Heuristic Web Scanning It is essential to realize that web vulnerability scanning should not be limited to scanning known applications (e.g. off-the-shelf shopping carts) and/or module vulnerabilities (e.g. SQL injection in phpBB Login Form) against a pre-determined library of known issues. When it were to do this, custom applications would remain untested due to their vulnerabilities. This is the main weakness of products that are based on matching vulnerability signatures.

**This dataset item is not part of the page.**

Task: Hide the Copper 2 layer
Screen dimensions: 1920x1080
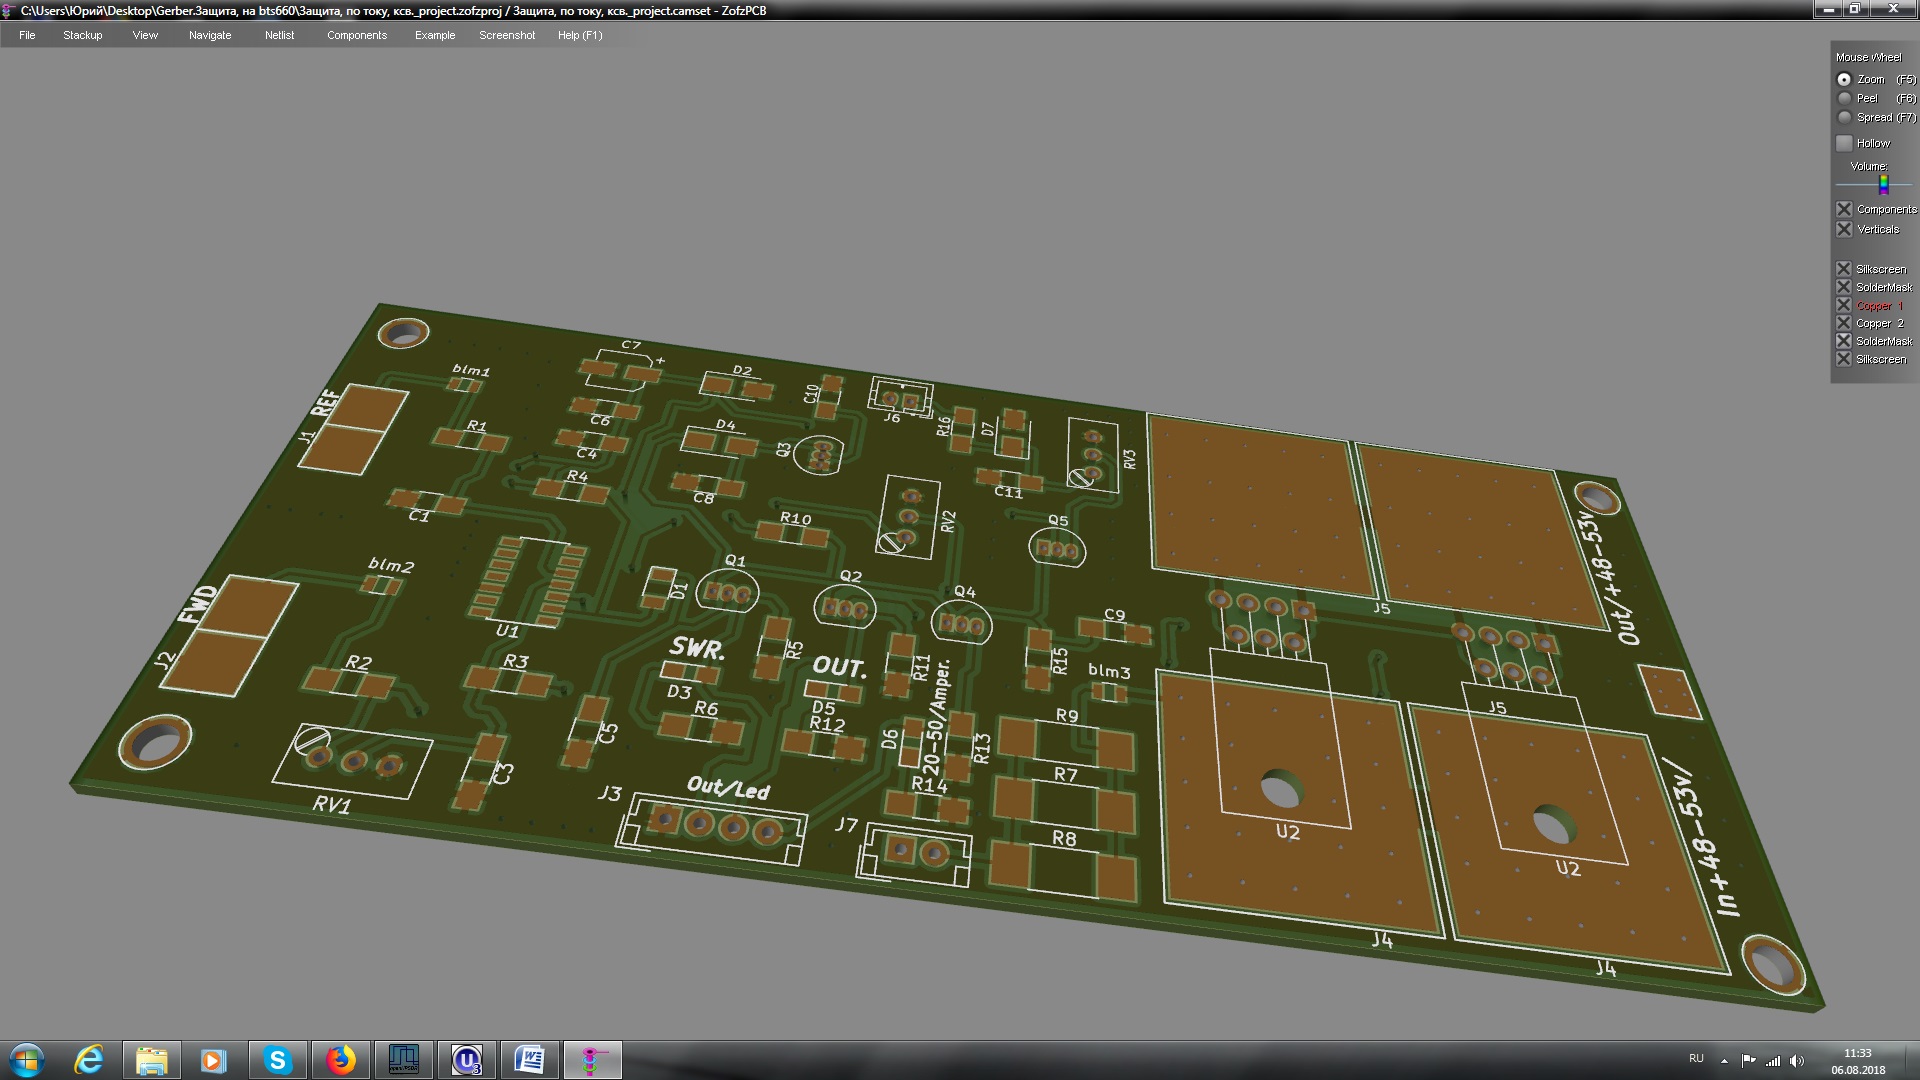Action: coord(1845,323)
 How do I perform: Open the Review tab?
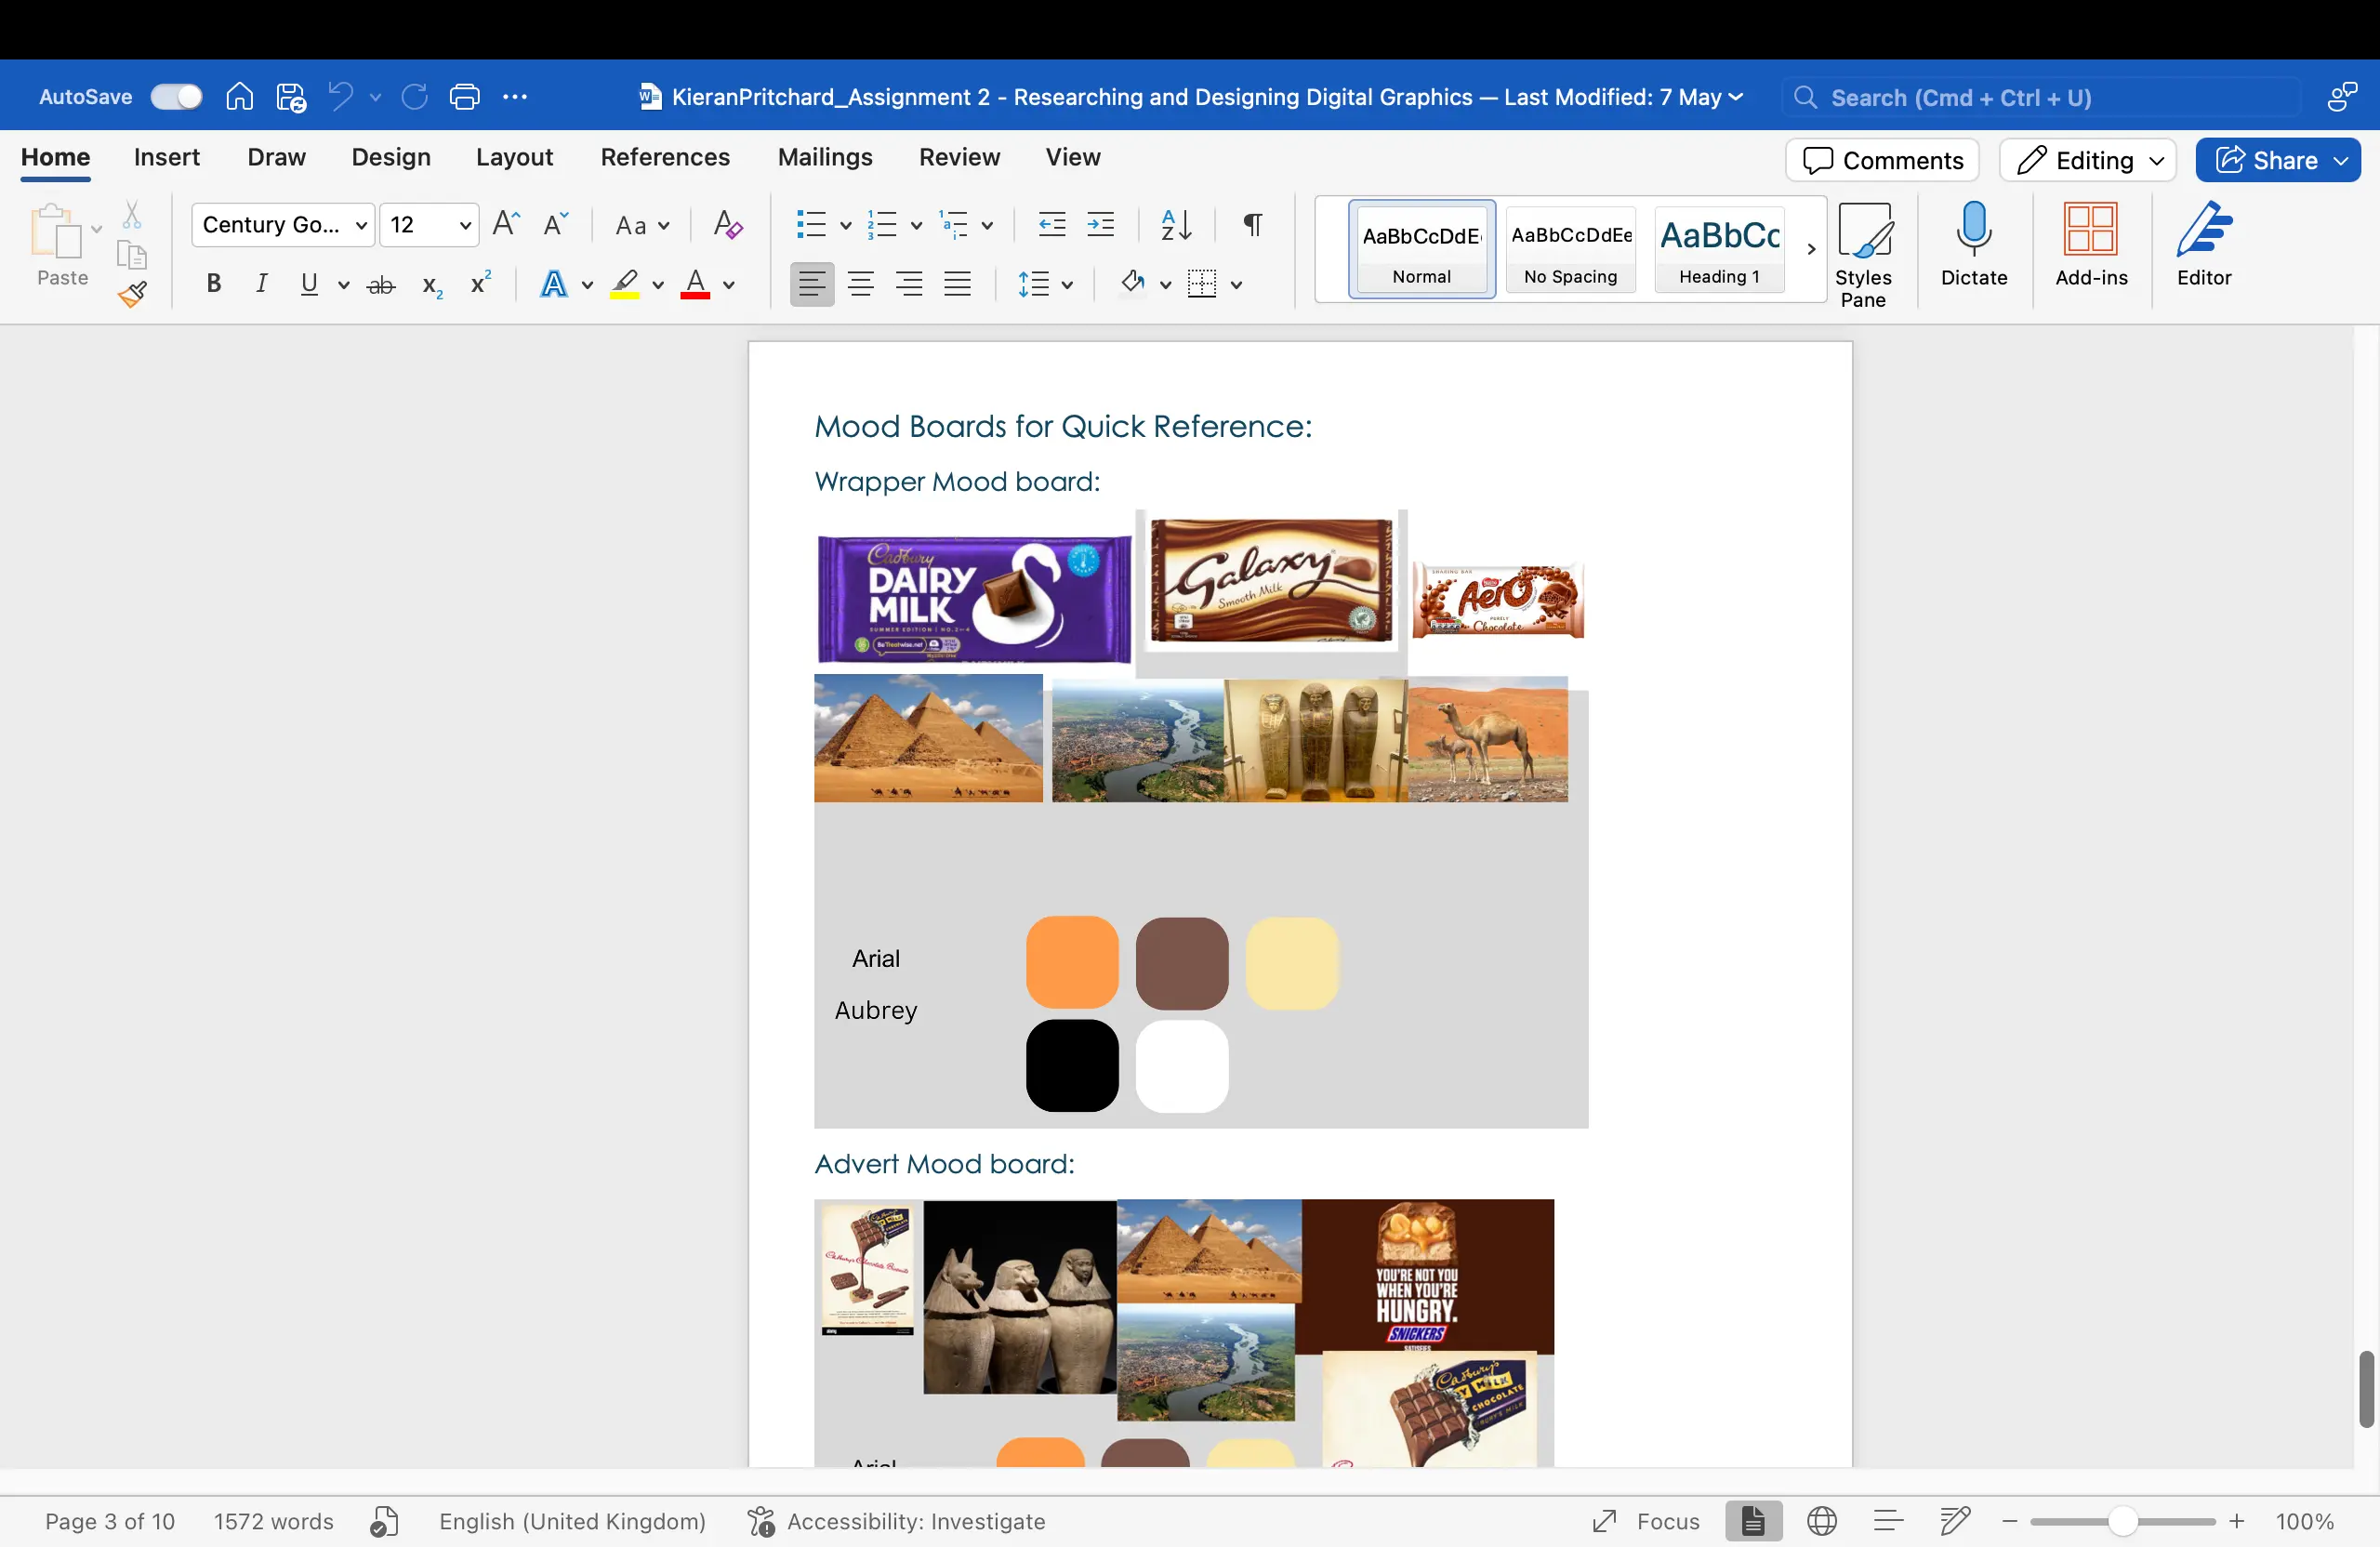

Consider anti-virus software being an example. Standard antivirus products scan for thousands of known viruses including old and known viruses (even ones which were created for old Windows 95 systems). In this day and age you would rarely encounter this OS however in the minds of consumers what's most important is "just how many viruses does this software detect?" ;.In fact, having the newest AV will provide you with protection for all but the viruses running in the wild. And it is these viruses that induce the greatest damage. Standard AV products without the best technologies won't detect a disease in the wild if these could only match for "known" viruses. Good antivirus technology will allow heuristic file checking or intelligent methods for attempting to identify patterns of application behavior which may result in a virus.

Web vulnerability scanning works in a very similar way. It could be useless to detect the known vulnerabilities of known applications alone. A significant amount of heuristics is involved in detecting vulnerabilities since hackers are really creative and launch their attacks against bespoke web applications to generate maximum kayran.